* **Task to carry out**:
Say how many lines in the entries contain "Given", giving only the number.

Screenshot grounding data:
╔══
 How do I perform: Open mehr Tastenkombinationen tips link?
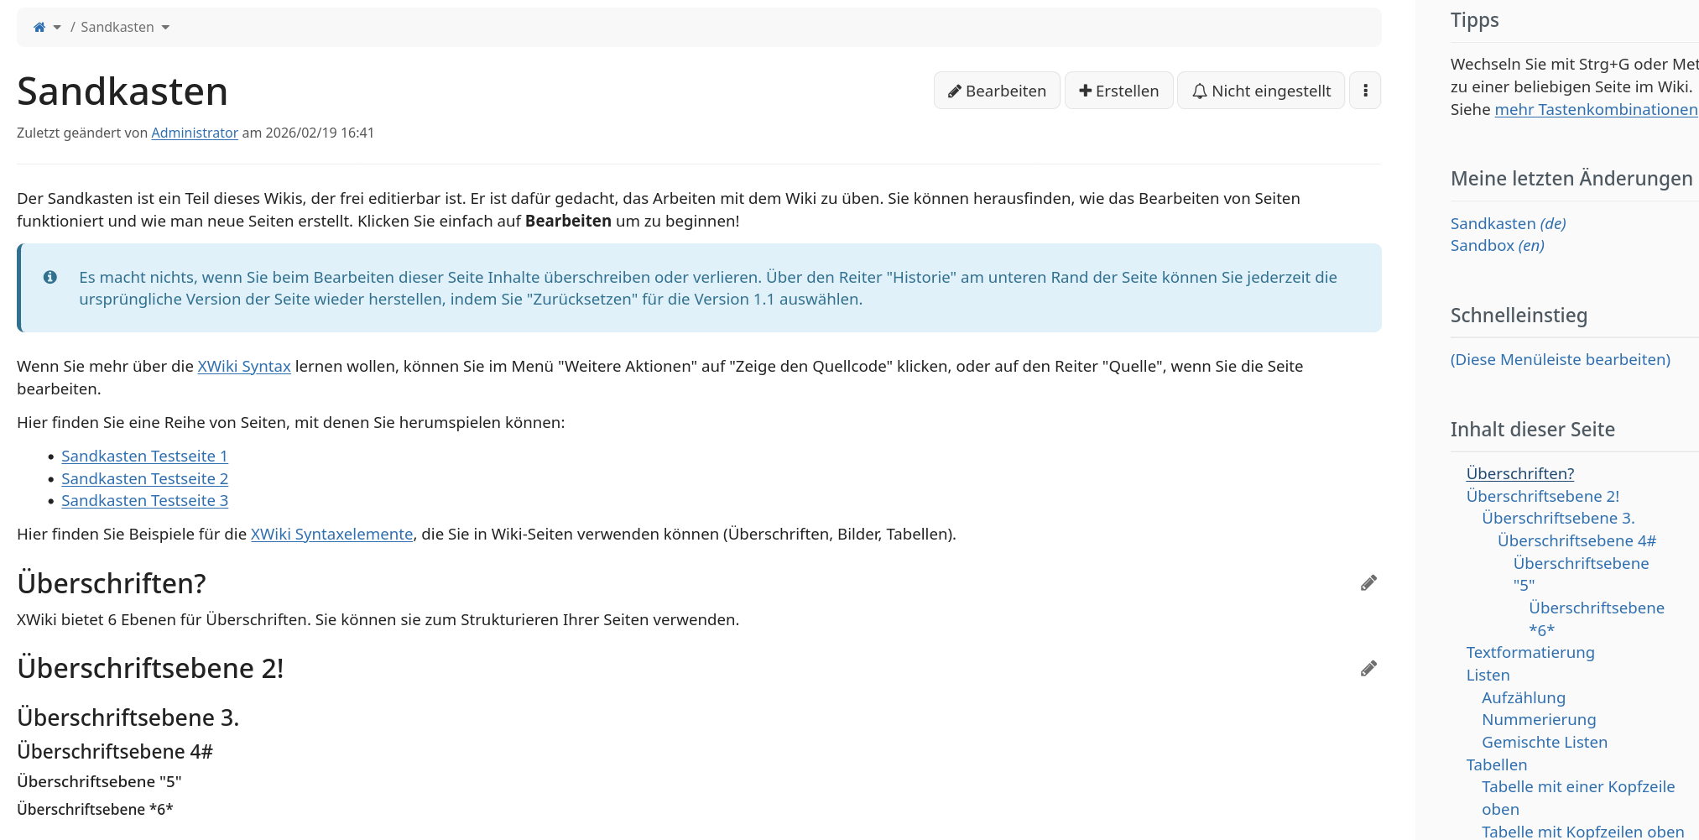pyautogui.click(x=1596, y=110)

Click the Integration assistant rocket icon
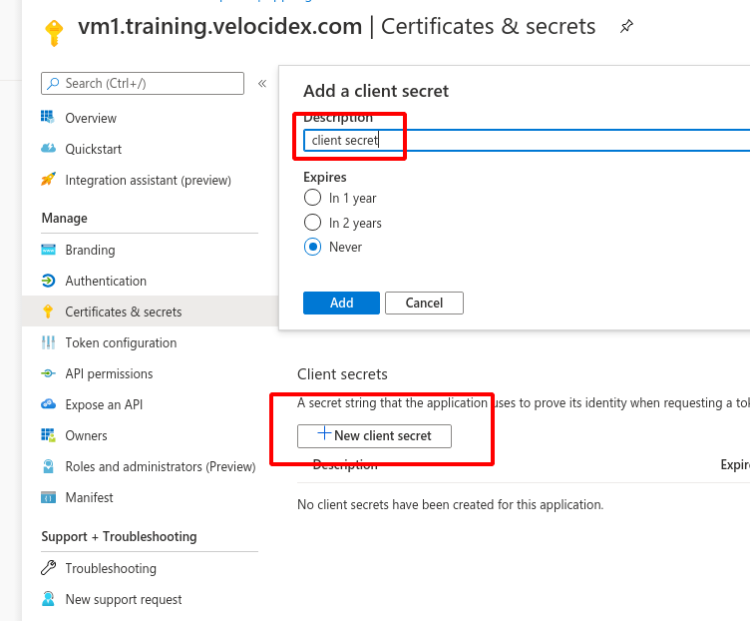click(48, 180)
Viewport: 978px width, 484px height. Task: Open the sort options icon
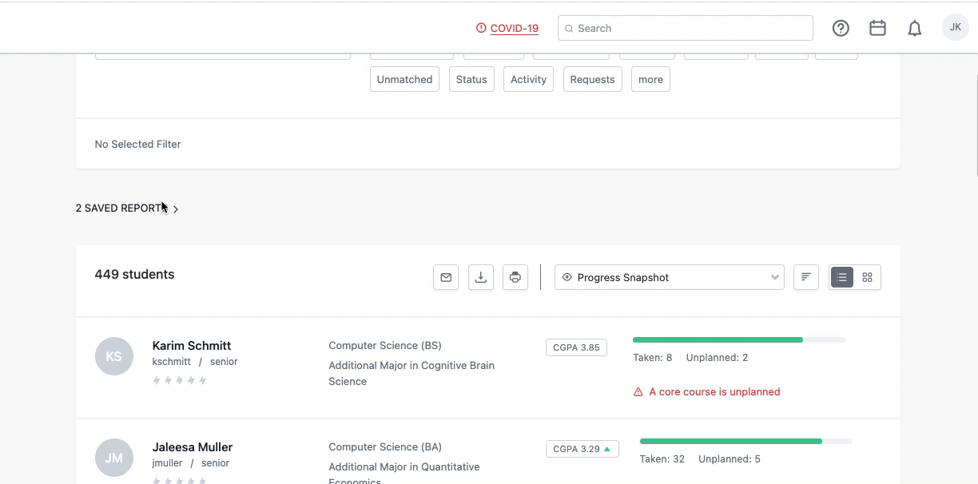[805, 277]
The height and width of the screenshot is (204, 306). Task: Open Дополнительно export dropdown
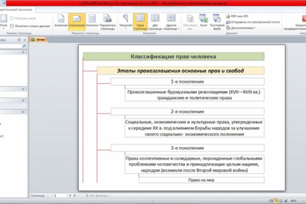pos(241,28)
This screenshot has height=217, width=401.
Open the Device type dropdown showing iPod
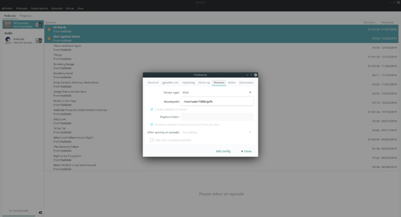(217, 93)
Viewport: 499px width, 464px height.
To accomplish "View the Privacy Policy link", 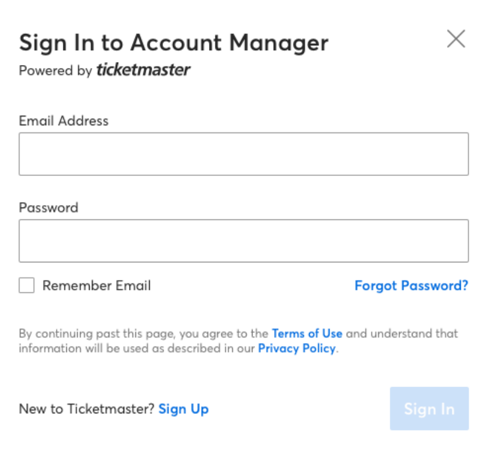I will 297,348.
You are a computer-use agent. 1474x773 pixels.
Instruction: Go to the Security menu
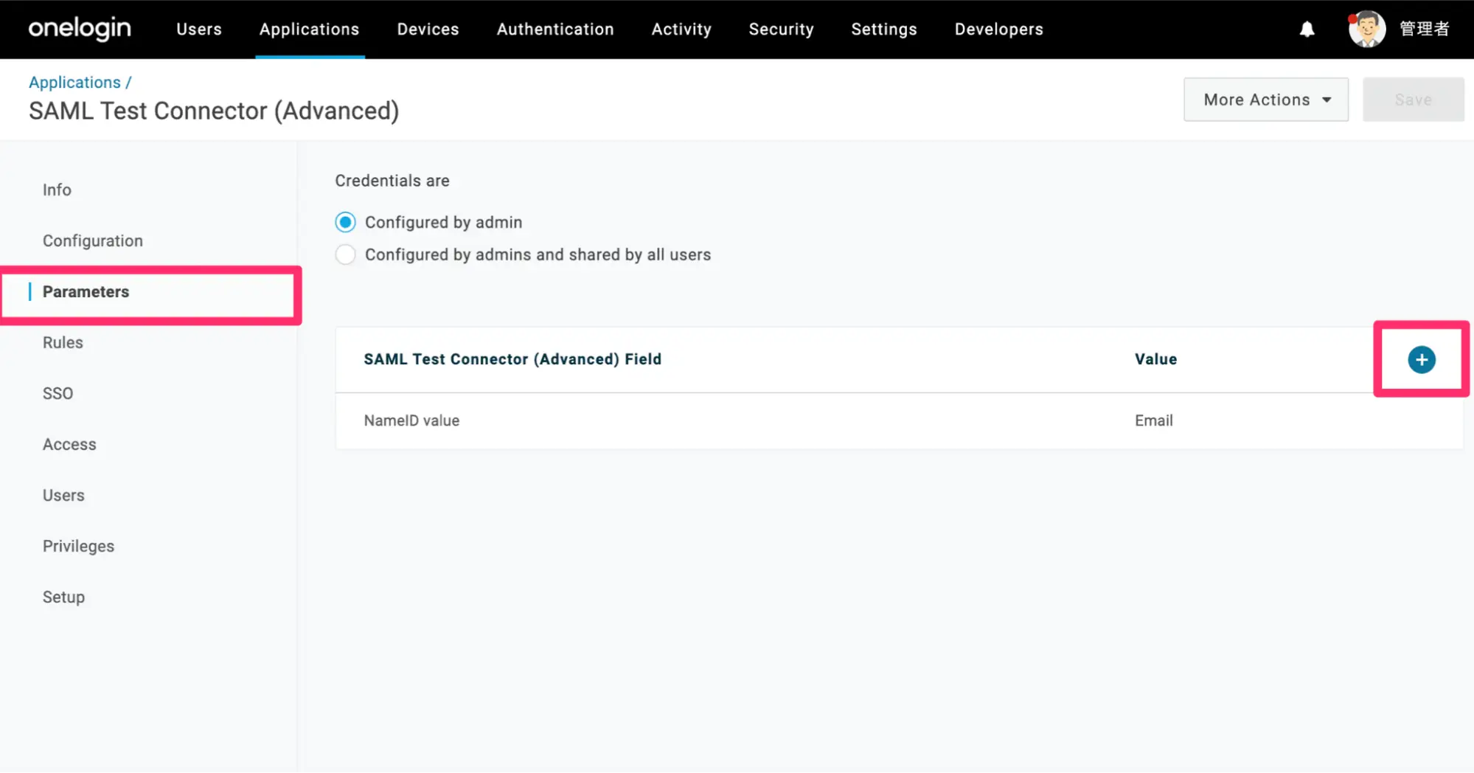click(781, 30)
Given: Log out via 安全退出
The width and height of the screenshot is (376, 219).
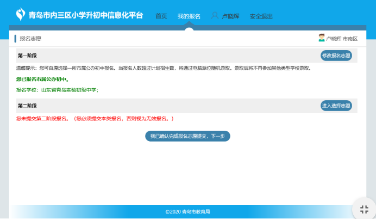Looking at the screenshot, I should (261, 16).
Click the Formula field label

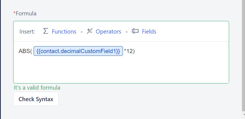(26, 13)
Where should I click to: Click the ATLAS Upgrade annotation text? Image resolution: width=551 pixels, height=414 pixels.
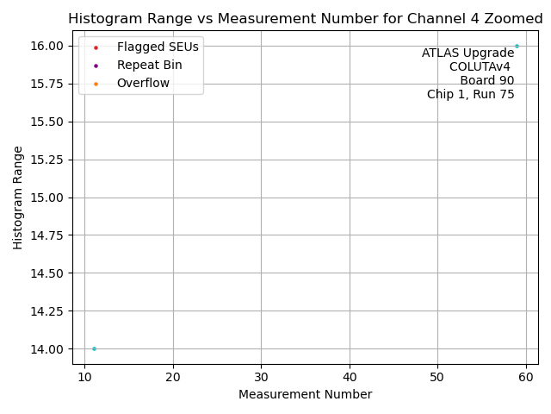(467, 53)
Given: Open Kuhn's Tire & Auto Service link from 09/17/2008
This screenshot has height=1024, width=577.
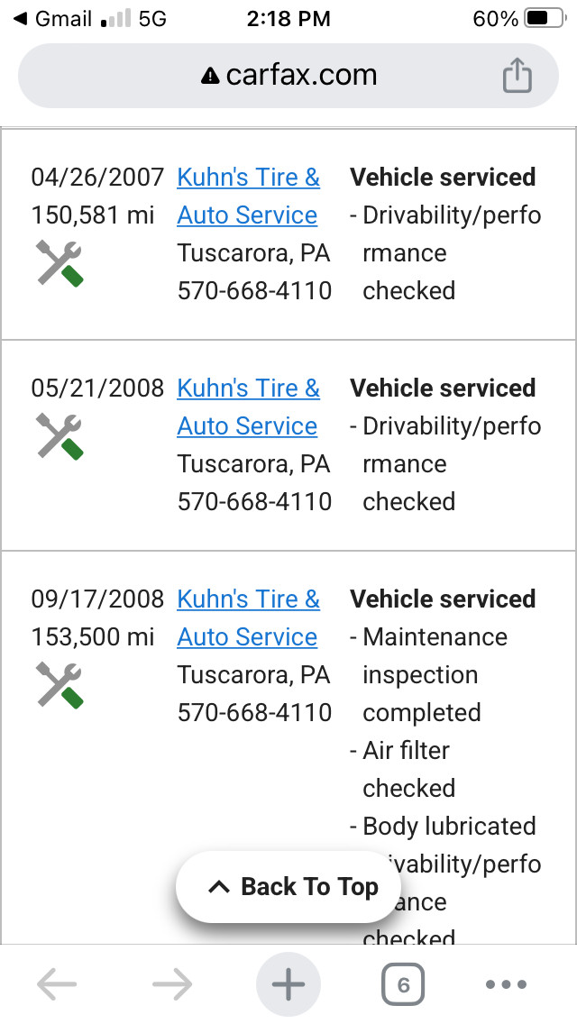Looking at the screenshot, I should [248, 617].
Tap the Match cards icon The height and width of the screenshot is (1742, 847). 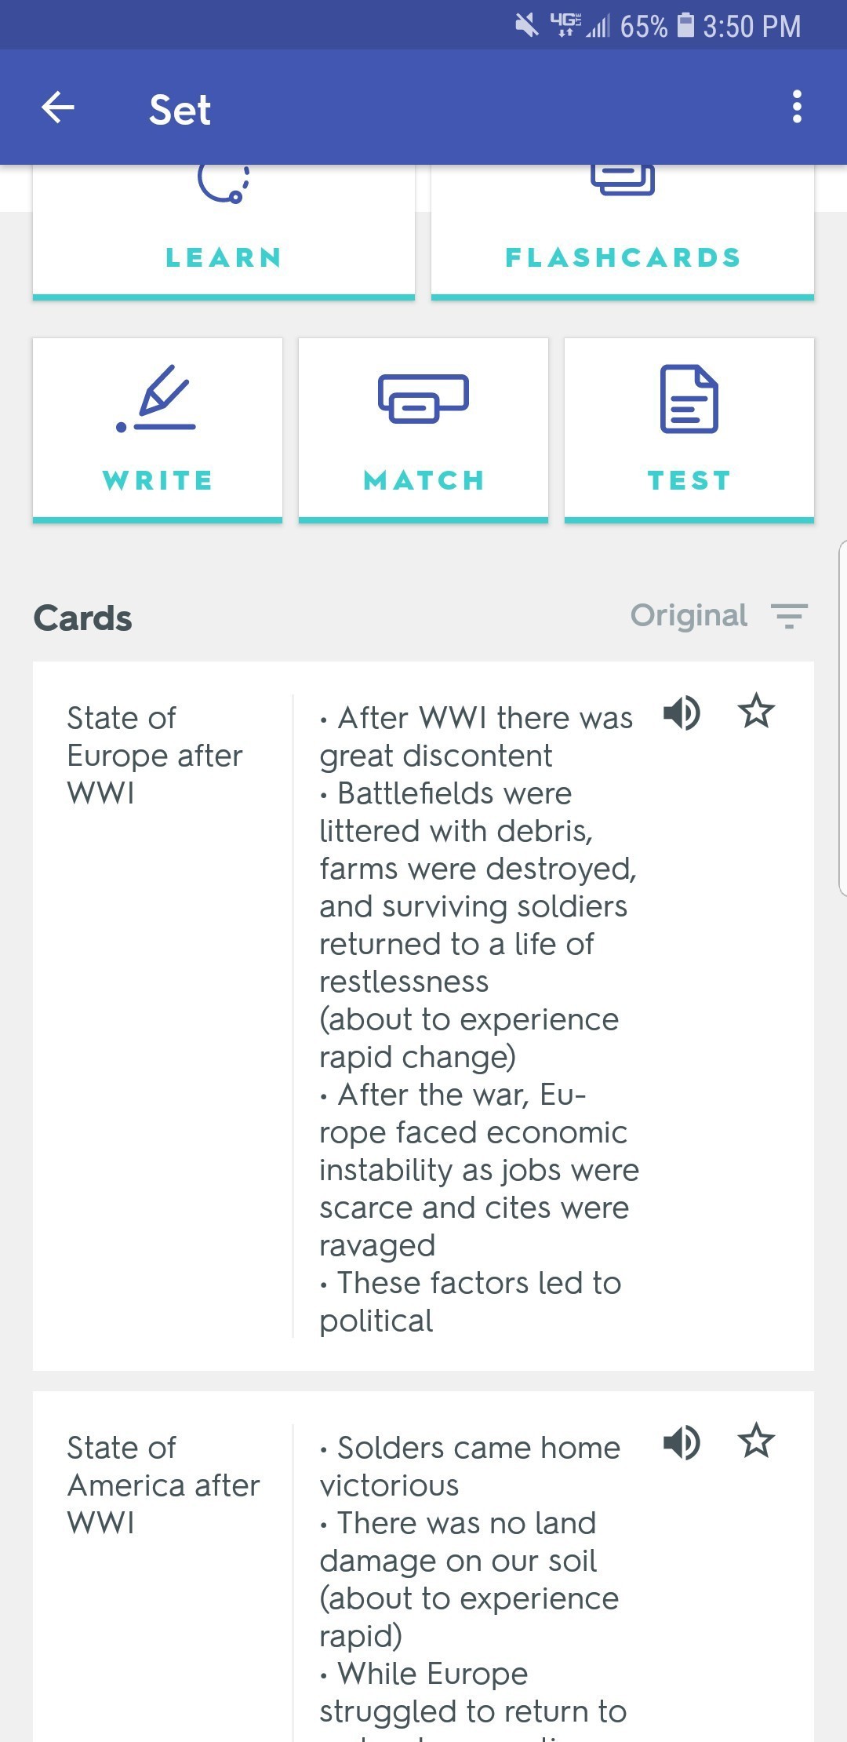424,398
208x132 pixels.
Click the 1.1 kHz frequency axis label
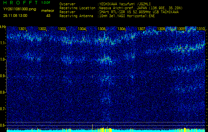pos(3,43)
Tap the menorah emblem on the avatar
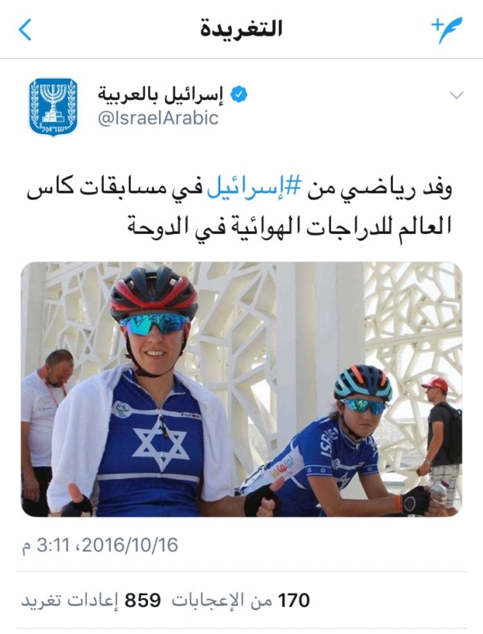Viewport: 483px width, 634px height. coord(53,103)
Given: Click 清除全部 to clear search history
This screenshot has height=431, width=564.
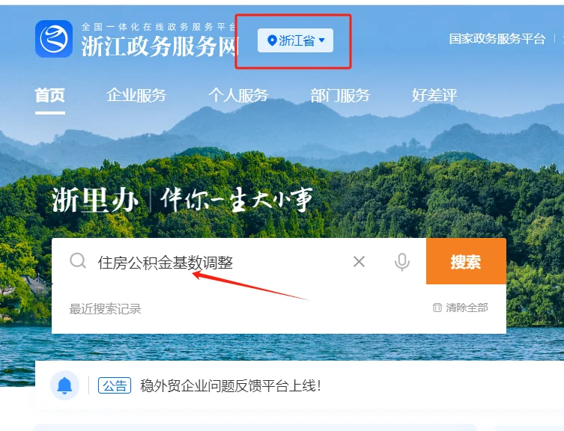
╚══
* **Task result**:
3